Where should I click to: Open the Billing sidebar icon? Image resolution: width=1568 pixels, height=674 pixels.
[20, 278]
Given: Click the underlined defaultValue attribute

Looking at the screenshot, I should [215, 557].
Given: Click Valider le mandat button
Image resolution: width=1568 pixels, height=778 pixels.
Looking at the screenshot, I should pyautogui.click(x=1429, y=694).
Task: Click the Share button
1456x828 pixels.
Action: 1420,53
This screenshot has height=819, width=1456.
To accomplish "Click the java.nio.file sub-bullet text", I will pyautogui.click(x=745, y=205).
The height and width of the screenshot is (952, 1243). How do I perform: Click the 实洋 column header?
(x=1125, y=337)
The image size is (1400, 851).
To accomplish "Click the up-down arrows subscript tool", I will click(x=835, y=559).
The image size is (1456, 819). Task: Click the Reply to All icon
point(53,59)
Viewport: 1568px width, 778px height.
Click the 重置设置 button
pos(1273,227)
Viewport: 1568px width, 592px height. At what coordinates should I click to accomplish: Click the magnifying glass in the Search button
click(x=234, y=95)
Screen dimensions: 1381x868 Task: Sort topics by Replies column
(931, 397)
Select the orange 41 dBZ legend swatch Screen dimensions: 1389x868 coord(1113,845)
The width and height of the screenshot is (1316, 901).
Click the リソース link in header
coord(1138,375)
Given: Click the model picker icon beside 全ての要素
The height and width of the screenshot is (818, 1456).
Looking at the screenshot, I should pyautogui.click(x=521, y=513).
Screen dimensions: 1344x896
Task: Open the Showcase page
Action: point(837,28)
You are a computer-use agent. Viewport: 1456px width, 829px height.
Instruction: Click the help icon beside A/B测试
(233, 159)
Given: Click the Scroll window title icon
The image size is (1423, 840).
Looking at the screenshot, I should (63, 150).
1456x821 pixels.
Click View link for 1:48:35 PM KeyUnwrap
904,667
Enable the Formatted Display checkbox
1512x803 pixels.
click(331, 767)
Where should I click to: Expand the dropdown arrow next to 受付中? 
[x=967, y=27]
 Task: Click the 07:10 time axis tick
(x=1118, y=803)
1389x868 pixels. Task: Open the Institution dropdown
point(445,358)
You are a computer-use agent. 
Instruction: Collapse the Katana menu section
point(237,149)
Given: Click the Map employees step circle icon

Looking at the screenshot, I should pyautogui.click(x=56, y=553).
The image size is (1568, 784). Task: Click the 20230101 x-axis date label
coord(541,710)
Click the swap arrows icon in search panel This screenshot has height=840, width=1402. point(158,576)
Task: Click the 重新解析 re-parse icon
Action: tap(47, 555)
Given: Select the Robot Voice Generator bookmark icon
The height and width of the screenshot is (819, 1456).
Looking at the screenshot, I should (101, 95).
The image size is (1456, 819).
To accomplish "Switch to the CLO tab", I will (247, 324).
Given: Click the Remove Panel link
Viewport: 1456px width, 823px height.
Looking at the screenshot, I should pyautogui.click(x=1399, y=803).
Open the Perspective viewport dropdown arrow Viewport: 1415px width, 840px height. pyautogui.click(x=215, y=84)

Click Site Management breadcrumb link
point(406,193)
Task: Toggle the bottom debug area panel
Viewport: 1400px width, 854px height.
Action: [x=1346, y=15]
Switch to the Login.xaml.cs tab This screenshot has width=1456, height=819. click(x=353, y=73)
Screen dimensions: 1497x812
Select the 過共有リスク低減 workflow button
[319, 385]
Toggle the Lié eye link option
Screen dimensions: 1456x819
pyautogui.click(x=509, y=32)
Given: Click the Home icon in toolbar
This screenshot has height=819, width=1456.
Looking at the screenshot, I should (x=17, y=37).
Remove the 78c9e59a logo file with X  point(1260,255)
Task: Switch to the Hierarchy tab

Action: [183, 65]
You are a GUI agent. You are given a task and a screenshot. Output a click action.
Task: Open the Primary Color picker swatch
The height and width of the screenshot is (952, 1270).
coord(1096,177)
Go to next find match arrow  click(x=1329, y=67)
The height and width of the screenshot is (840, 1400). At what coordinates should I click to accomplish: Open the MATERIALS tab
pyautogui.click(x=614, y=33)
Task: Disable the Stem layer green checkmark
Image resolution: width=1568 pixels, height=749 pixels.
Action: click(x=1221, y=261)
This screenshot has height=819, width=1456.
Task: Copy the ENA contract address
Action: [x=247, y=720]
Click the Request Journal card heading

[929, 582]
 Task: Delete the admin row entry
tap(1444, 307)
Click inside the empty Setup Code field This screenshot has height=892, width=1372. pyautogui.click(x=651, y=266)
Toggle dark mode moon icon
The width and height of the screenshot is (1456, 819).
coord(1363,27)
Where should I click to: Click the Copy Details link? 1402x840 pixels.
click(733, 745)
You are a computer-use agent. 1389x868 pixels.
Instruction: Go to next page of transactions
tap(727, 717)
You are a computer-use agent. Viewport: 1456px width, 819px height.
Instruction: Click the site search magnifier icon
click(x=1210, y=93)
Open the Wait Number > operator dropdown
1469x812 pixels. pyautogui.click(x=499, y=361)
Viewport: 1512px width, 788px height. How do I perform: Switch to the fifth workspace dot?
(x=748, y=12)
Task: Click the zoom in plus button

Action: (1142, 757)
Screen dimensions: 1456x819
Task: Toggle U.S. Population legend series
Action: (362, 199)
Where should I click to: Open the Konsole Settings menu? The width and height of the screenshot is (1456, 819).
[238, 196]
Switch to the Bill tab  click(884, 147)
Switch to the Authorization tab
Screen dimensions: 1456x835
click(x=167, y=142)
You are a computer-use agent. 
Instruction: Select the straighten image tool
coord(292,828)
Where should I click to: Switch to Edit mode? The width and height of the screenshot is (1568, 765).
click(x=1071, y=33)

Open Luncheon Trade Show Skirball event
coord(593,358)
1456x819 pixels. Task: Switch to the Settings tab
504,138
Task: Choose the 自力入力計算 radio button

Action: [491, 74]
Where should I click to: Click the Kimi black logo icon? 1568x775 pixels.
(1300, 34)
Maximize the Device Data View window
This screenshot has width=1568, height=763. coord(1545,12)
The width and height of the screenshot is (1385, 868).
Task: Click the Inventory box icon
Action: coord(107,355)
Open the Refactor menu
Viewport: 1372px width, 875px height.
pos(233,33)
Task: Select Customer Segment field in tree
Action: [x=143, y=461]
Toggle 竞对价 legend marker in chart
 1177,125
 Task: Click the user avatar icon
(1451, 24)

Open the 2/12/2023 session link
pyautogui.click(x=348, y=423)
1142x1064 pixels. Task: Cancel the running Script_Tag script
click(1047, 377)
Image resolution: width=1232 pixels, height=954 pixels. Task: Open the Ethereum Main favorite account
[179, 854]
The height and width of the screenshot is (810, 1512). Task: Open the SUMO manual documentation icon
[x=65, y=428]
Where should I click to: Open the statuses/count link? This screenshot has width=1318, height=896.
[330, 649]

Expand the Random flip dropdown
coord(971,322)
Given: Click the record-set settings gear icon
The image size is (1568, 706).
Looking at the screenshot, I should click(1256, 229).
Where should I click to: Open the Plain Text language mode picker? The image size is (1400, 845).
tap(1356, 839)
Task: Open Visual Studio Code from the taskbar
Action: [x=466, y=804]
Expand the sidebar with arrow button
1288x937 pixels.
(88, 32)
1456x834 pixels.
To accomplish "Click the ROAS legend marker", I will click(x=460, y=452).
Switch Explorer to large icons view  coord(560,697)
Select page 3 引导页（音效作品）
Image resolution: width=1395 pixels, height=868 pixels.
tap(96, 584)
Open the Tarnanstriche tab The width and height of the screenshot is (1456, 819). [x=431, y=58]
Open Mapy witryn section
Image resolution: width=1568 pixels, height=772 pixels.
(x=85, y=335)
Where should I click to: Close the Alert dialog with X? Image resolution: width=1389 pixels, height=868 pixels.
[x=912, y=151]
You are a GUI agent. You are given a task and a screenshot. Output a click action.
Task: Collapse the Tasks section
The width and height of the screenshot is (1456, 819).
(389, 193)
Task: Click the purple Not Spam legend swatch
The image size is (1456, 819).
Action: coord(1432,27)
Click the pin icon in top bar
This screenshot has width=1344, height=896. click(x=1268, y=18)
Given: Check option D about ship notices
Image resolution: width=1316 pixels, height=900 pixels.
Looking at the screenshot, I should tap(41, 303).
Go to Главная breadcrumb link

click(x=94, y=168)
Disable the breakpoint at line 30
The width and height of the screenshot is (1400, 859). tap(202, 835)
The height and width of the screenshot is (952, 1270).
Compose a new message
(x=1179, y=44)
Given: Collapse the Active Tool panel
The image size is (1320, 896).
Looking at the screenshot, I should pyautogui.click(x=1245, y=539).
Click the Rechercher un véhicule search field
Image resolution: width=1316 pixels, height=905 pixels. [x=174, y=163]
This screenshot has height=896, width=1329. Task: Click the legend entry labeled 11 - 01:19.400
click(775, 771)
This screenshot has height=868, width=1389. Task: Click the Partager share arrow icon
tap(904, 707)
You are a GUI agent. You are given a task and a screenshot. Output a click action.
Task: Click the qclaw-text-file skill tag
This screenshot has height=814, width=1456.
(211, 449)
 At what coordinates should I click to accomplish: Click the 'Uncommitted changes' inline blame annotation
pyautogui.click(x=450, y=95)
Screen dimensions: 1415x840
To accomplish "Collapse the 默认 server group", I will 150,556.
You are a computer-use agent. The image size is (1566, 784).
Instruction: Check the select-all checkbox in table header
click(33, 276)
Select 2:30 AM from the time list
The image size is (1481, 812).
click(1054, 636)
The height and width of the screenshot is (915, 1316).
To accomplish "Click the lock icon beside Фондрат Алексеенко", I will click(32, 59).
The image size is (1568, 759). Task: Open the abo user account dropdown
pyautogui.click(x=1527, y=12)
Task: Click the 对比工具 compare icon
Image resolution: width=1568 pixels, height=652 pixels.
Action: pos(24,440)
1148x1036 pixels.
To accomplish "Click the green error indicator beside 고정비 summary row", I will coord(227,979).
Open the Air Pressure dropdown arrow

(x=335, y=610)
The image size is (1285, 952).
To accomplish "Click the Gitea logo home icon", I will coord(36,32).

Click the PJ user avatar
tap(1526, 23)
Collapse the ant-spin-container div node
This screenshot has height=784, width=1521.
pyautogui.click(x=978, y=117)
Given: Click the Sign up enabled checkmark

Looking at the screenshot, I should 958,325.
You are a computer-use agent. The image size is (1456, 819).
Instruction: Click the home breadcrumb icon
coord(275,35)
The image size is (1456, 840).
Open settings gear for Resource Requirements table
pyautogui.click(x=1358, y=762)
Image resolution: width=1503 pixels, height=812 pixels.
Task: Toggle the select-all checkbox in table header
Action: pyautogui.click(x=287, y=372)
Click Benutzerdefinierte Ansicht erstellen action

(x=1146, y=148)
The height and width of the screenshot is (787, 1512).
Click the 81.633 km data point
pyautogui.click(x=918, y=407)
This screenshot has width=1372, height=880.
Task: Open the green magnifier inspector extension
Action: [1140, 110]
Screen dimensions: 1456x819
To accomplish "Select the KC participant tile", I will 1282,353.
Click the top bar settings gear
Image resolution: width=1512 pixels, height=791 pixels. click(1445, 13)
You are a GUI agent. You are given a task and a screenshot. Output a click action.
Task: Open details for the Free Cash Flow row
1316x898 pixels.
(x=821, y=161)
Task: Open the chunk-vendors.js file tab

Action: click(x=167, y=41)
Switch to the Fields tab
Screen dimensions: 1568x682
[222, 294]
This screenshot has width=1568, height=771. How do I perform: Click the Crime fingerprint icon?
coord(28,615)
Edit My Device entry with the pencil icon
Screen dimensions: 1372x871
☆ ☆ ☆ ☆ ☆ ☆ ☆
* **What is required**:
Only the lines that contain the string "Remove" should be copied from the entries above.

* **Exercise result**:
Given: Click the Remove Panel link
Remove the 78c9e59a logo file with X  point(1260,255)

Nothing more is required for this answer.